# *Summary*

## Introduction
This notebook is a summary of the process building this ranking system. The actual coding is consists of three parts:
1. Analysis (To get an idea of suitable ETL and ranking way)
2. ETL scripts (The downloading and preprocessing steps)
3. Ranking (Perform the actual ranking)

### Analysis
The notebooks of analysis part are placed in the notebooks/analysis and the related notebooks are:
1. api.ipynb (To get an idea of how we combined the given and the external dataset)
2. external.ipynb (To get understanding of external dataset, such as its distribution)
3. external2.ipynb (An older version of external.ipynb)
4. fraud.ipynb (Analysis of the special feature fraud. By using this, we proposed a way to handle this feature)
5. outier.ipynb (Analysis of the outliers in dataset, and try possible way to remove the data we dont want)
6. segment.ipynb (To decide segments that worth to perform ranking)

### ETL
1. read_data.ipynb (The notebook and junior version of read_data.py)
2. download.py (First part of ETL, downloading the needed external dataset)
3. unzip.py (Second part of ETL, unzip the dataset downloading)
4. read_data.py (Final part of ETL, performing the actual dataset for ranking)

### Ranking
1. rank_model_explain.md (Explain the principle of our ranking model)
2. rank_algorithm.ipynb (The notebook version of ranking with no action on feature fraud)
3. rank_algorithm_no_fraud.ipynb (The notebook version of ranking with removing the fraud transactions for each merchant)
4. ranking.py (Combine both with and without fraud ranking into one python program)

## Assumptions
A few assumptions were made for this ranking system
- There is no online purchasing so each transaction record can be linked to an actual customer
- The merchant business area is represent by combination of its top 5 area that made the most orders

## Data preprocess & analysis
The data preprocessing and analysis can be subdivided into the following areas
 1. Download and extract data
 2. Generalized ETL
 3. Joining datasets
 4. External datasets
 5. Visualizationa and outliers

### NO.1 Download and extract data & process data 
 - First, we read the given datasets, (i.e `transactions` , `consumers` , `merchants`) , we then checked on the data size and data types accordingly, 
 we joined datasets using left outer join, repeated columns had been dropped accordingly
 - We resolve `tag` by saving merchant tags to different columns`field` , `renvenue_leve` and `take_rate`, since `take_rate` is float type
 transform all strings in "field" and "revenue_level" to lowercase
 - Then we store the curated dataframes into both `csv` and `parquet` form (`full_data`)

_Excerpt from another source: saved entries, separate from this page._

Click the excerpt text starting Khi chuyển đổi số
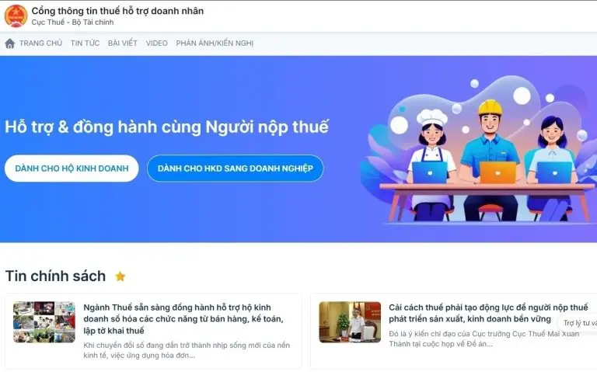 (x=187, y=350)
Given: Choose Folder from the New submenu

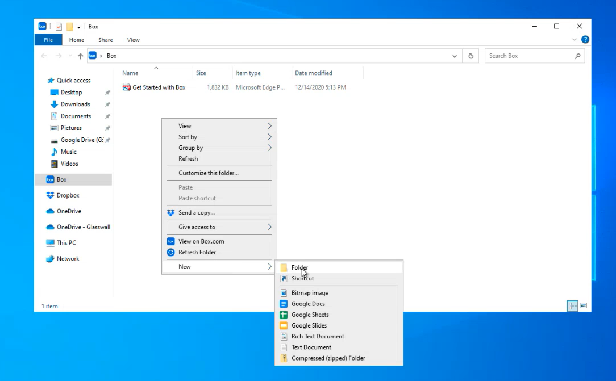Looking at the screenshot, I should click(x=299, y=267).
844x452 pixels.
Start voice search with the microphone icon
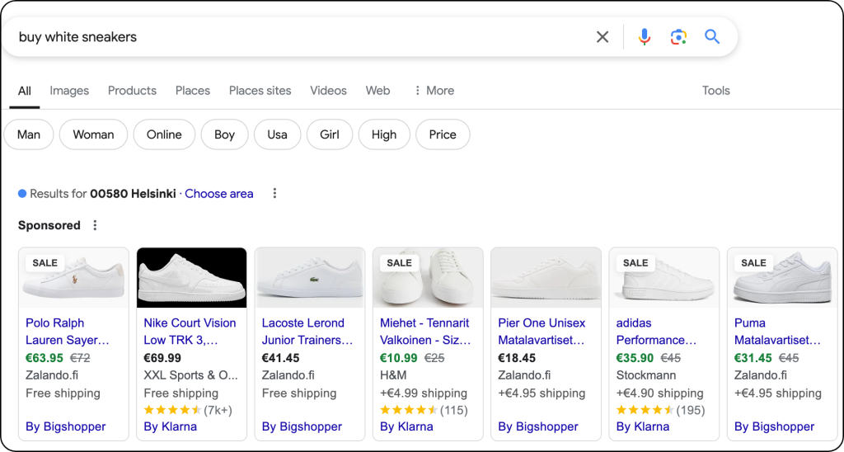[x=644, y=37]
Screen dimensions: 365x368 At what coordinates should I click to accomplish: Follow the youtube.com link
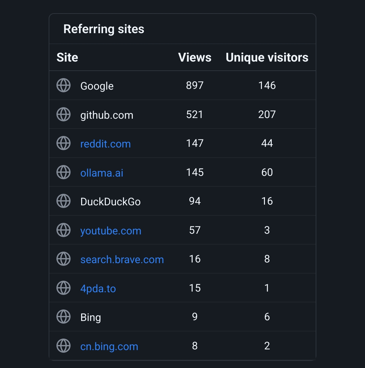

### NO.2 External datasets
 - We select SA2(Statistical Area Level 2) data, both `income` and `population` data and find a way to link the SA2 and postcode
 - After joining these external data, removing null values results in significant loss of data nearly `20%`
 - After plotting the distribution, we decided to use median to fill the null values(missing data), mitigating this issue

### NO.3 Outlier 
- We check and remove null values 
- Remove unhelpful columns (i.e `address`, `gender`)
- We check for wrong data 
 - i.e `user_id` , `consumer_id` , `postcode` need to be greater than `0`
- Check for features, (i.e `dollar_value` must greater than 0 , `postcode` must be four digits length)


### NO.4 Generalized ETL script



 








###  Pyspark initialization and Read data

In [18]:
import argparse
import os
import numpy as np
from pyspark.sql.functions import *
from pyspark.sql.types import *
from pyspark.sql.window import Window
from pyspark.sql import SparkSession
import builtins
from cmath import nan


In [19]:
#import spark
from pyspark.sql import SparkSession
# Create a spark session (which will run spark jobs)
spark = (
    SparkSession.builder.appName("MAST30034 ass2 BNPL group 28")
    .config("spark.sql.repl.eagerEval.enabled", True) 
    .config("spark.sql.parquet.cacheMetadata", "true")
    .config("spark.sql.session.timeZone", "Etc/UTC")
    .getOrCreate()
)

In [20]:
merchants = spark.read.parquet('../data/tables/tbl_merchants.parquet')
consumers = spark.read.parquet('../data/tables/consumer_user_details.parquet')
transactions = spark.read.parquet('../data/tables/transactions_20210228_20210827_snapshot')
consumers_csv = spark.read.options(header='True', inferSchema='True', delimiter='|').csv('../data/tables/tbl_consumer.csv')

### Joining data set

In [22]:
## left outer join transaction data with consumers data by user_id.
new_transaction = transactions.join(consumers, transactions.user_id == consumers.user_id, "leftouter").drop(consumers.user_id)
new_transaction = new_transaction.join(merchants, new_transaction.merchant_abn == merchants.merchant_abn, "leftouter").drop(merchants.merchant_abn)
new_transaction = new_transaction.join(consumers_csv, new_transaction.consumer_id == consumers_csv.consumer_id, "leftouter").drop(consumers_csv.consumer_id)
new_transaction.limit(5)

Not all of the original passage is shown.